- [DATA]:
--- START ---

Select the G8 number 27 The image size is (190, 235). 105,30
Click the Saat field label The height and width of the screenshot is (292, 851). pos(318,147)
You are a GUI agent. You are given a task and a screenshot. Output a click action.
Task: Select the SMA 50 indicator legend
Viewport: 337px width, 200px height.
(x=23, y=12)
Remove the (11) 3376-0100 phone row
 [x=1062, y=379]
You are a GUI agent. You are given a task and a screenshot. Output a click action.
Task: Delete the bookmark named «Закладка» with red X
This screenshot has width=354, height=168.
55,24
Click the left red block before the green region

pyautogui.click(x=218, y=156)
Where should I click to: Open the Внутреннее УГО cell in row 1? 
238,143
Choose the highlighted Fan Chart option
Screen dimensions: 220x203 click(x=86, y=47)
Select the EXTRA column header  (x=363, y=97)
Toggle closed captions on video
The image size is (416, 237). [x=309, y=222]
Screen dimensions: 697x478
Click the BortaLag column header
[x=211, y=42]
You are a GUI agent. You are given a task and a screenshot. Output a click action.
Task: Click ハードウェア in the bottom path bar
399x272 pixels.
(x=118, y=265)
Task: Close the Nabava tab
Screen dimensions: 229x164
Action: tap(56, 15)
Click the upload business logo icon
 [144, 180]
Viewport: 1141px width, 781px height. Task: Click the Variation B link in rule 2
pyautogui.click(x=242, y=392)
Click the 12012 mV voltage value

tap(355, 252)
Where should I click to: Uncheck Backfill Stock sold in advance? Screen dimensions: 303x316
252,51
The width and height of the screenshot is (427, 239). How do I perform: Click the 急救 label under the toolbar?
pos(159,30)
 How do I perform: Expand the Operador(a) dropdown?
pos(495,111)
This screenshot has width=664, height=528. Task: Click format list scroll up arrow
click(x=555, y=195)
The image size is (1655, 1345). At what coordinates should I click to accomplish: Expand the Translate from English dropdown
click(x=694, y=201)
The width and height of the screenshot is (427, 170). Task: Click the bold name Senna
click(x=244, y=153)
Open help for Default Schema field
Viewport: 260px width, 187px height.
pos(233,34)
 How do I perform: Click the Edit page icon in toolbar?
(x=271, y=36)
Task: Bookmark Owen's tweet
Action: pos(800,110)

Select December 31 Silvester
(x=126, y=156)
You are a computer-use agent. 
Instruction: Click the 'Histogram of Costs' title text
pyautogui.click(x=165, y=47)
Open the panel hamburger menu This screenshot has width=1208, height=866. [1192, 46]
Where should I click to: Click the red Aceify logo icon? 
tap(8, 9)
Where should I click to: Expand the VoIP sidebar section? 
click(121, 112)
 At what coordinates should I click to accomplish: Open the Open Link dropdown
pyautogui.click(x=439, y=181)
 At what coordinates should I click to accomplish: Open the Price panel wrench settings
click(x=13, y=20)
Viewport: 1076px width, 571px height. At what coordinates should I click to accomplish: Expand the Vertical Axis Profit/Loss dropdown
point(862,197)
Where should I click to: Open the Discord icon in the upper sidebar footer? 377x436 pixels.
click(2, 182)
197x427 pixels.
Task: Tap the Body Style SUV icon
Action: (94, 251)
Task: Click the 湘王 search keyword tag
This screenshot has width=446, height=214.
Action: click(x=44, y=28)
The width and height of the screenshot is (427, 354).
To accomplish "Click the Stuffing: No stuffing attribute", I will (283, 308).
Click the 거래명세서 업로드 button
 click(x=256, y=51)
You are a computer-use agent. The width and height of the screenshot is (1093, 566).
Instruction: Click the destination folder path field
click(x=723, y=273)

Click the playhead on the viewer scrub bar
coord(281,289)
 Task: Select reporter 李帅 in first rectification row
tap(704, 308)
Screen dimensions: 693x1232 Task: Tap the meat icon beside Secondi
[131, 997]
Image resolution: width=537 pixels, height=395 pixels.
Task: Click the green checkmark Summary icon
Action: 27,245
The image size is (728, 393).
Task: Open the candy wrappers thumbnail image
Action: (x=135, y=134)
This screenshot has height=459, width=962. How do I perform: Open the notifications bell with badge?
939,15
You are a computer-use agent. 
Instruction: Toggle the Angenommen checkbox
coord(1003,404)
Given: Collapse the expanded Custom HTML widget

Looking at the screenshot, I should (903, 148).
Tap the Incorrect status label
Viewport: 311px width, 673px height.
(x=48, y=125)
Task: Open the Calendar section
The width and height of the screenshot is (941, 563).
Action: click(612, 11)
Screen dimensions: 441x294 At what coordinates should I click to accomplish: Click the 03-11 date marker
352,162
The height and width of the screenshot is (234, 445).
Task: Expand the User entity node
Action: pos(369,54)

--- END ---

- [EXERCISE PROMPT]: Please restate the records word for word. Go from the first line to the line with "Select the EXTRA" and include both.

- [TASK RESULT]:
Select the G8 number 27 The image size is (190, 235). 105,30
Click the Saat field label The height and width of the screenshot is (292, 851). pos(318,147)
You are a GUI agent. You are given a task and a screenshot. Output a click action.
Task: Select the SMA 50 indicator legend
Viewport: 337px width, 200px height.
(x=23, y=12)
Remove the (11) 3376-0100 phone row
 [x=1062, y=379]
You are a GUI agent. You are given a task and a screenshot. Output a click action.
Task: Delete the bookmark named «Закладка» with red X
This screenshot has width=354, height=168.
55,24
Click the left red block before the green region

pyautogui.click(x=218, y=156)
Where should I click to: Open the Внутреннее УГО cell in row 1? 
238,143
Choose the highlighted Fan Chart option
Screen dimensions: 220x203 click(x=86, y=47)
Select the EXTRA column header  (x=363, y=97)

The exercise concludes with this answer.